(Page extract):
* * * * * * * * *

Appendix: Seven Principles of Responsible Research in Business and Management
Principle 1—Service to Society: Business research aims to develop knowledge that benefits business and the broader society, locally and globally, for the ultimate purpose of creating a better world.
The aim of research is to systematize knowledge of best practices, past and current, and to shape the future by creating knowledge based on emerging conditions. Innovative research can inform future practice. Business research serves a critical social function by illuminating the blind spots and potential downsides of the business world.
Principle 2—Valuing Both Basic and Applied Contributions: Business school deans, journal editors, funders, accrediting agencies, and other stakeholders recognize and value contributions in both theoretical and applied research.
Theories are important to guide our collective understandings and to explain empirical patterns that defy common sense. Applied research aims to analyze management practices such as incentive systems and governance (economics, finance, management), consumer and firm behavior (marketing, strategy), or customer service and supply chain (marketing, operations, information systems). Integrating theory and practice-led problems in business research will both contribute to basic knowledge development and enhance its applied utility.

* * * * * * * * *

(Entries supplied):
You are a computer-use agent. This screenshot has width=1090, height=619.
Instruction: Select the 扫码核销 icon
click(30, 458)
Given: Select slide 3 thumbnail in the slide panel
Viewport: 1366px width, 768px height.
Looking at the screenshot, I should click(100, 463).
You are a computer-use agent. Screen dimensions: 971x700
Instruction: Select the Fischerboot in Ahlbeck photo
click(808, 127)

* * * * * * * * *

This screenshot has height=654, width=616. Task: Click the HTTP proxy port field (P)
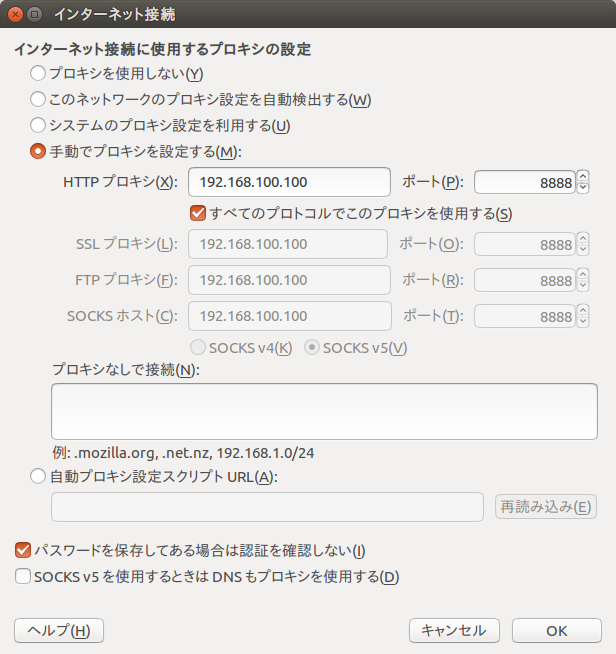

* * * * * * * * *

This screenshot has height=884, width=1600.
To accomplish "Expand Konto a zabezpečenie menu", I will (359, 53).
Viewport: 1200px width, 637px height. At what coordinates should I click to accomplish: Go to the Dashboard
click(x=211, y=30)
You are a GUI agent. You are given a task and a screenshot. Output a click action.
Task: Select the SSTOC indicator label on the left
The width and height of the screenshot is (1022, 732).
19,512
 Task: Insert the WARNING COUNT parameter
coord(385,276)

* * * * * * * * *

(Check your understanding):
1. Answer these questions using the research principles appendix above:
(a) What is the ultimate purpose of business research according to Principle 1?
(b) Which stakeholders does Principle 2 name as recognizing and valuing contributions?
(c) Which fields are listed in parentheses after "consumer and firm behavior"?
2. Decide whether each statement agrees with the research principles appendix above. Give yes or no and quote the words that decide it.
(a) Business research shows the blind spots of the business world.
(b) Principle 2 values only theoretical research.
(c) Customer service and supply chain are tied to finance.

(Solved problems):
1.
(a) Creating a better world.
(b) Business school deans, journal editors, funders, accrediting agencies, and other stakeholders.
(c) Marketing and strategy.

2.
(a) Yes: "Business research serves a critical social function by illuminating the blind spots and potential downsides of the business world."
(b) No: "recognize and value contributions in both theoretical and applied research."
(c) No: "customer service and supply chain (marketing, operations, information systems)."